[Stored items]

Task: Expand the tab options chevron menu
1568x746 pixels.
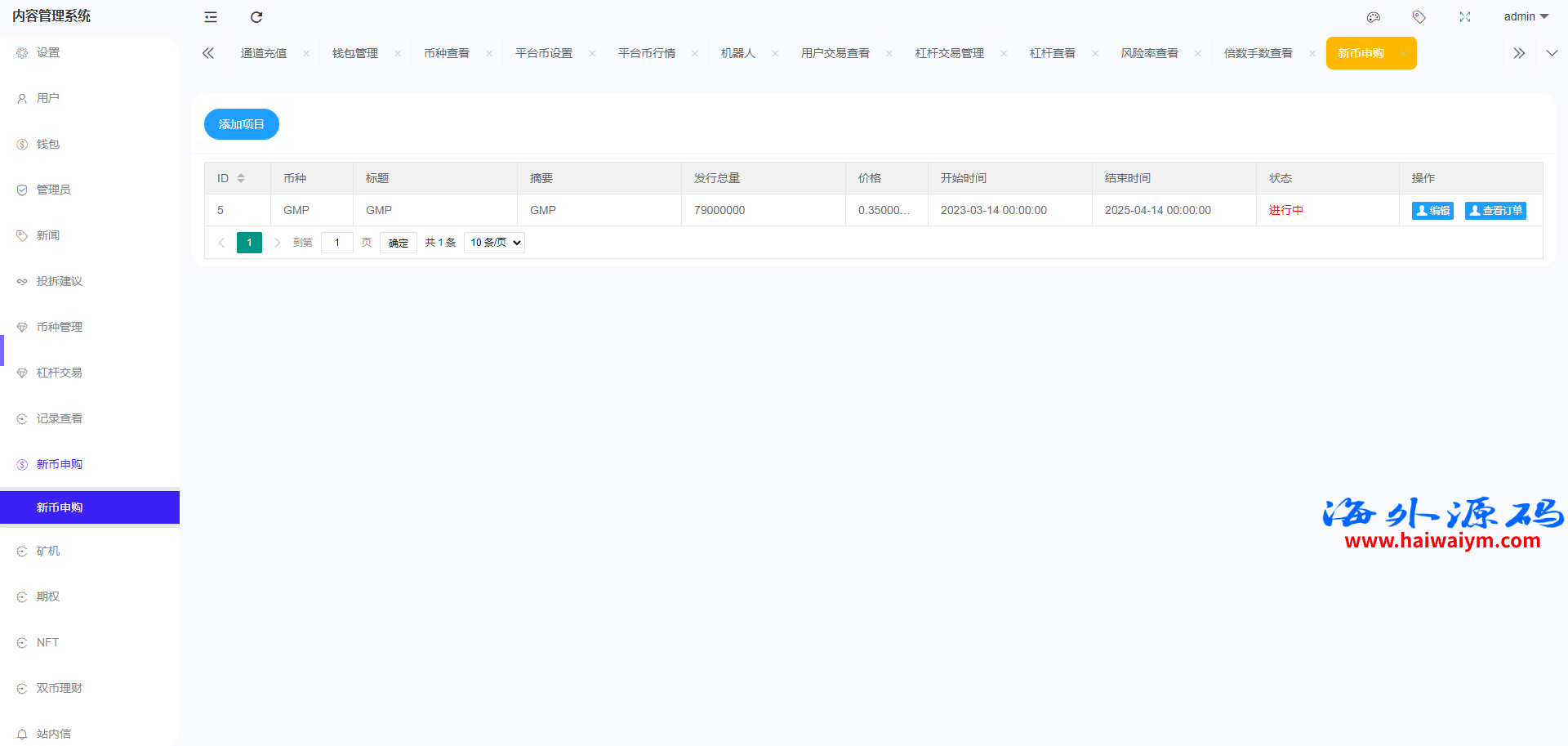Action: coord(1552,53)
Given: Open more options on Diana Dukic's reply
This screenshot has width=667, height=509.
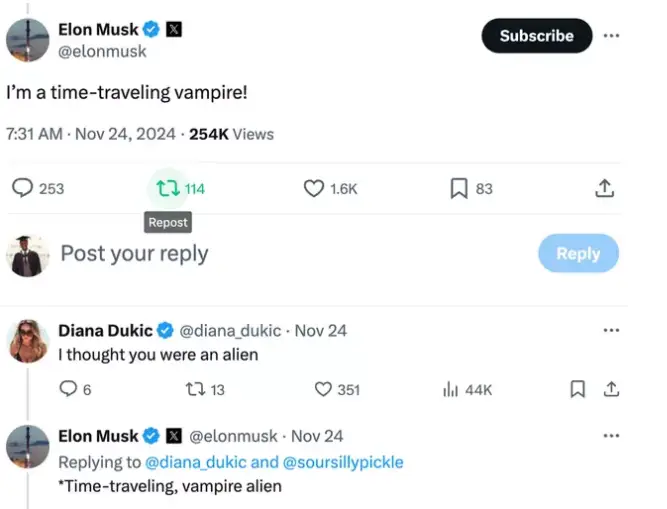Looking at the screenshot, I should [x=611, y=330].
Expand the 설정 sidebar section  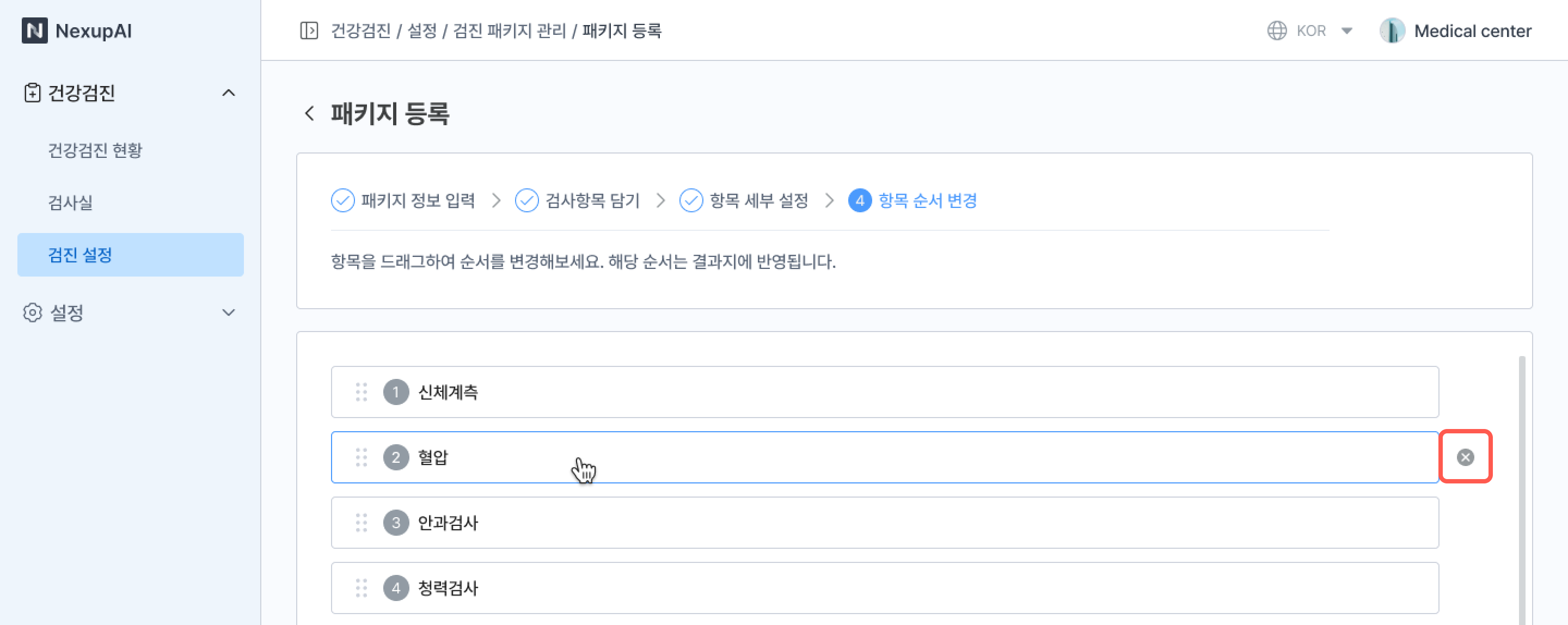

Required action: Tell how many lines above include the word "options". Give the number alone.

Written response: 2